Appendix C (DMTF Network Model MOF)

// ==================================================================
//     NetworkService
// ==================================================================
        [Abstract, Description (
         "This is an abstract base class, derived from the Service "
         "class. It serves as the root of the network service "
         "hierarchy. Network services represent generic functions "
         "that are available from the network that configure and/or "
         "modify the traffic being sent. For example, FTP is not a "
         "network service, as it simply passes data unchanged from "
         "source to destination. On the other hand, services "
         "that provide quality of service (e.g., DiffServ) and "
         "security (e.g., IPSec) do affect the traffic stream. "
         "Quality of service, IPSec, and other services are "
         "subclasses of this class. This class hierarchy enables "
         "developers to match services to users, groups, "
         "and other objects in the network.") ]

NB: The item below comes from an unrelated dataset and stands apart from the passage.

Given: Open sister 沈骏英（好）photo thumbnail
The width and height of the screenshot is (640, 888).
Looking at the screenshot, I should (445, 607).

class CIM_NetworkService : CIM_Service
{
        [Description (
         "This is a free-form array of strings that provide "
         "descriptive words and phrases that can be used in queries "
         "to help locate and identify instances of this service.") ]
    string Keywords [ ];
        [Description (
         "This is a URL that provides the protocol, network "
         "location, and E. Ellesson, J. Strassner, "Policy Core
   Information Model -- Version other service-specific information required "
         "in order to access the service. This should be implemented "
         "as a LabeledURI, with syntax DirectoryString and a "
         "matching rule of CaseExactMatch, for directory "
         "implementors.") ]
    string ServiceURL;
        [Description (
         "This is a free-form array of strings that specify any "
         "specific pre-conditions that must be met in order for this "
         "service to start correctly. It is expected that subclasses "
         "will refine the inherited StartService() and StopService()"
         "methods to suit their own application-specific needs. This "
         "property is used to specify application-specific conditions "
         "needed by the refined StartService and StopService"
         "methods.") ]
    string StartupConditions [ ];
         [Description (
         "This is a free-form array of strings that specify any "
         "specific parameters that must be supplied to the "
         "StartService() method in order for this service to start "
         "correctly. It is expected that subclasses will refine the "
         "inherited StartService() and StopService() methods to suit "
         "their own application-specific needs. This property is used "
         "to specify application-specific parameters needed by the "
         "refined StartService and StopService methods.") ]
    string StartupParameters [ ];
};

// ==================================================================
//     ProtocolEndpoint
// ==================================================================
        [Description (
         "A communication point from which data may be sent or "
         "received. ProtocolEndpoints link router interfaces and "
         "switch ports to LogicalNetworks.") ]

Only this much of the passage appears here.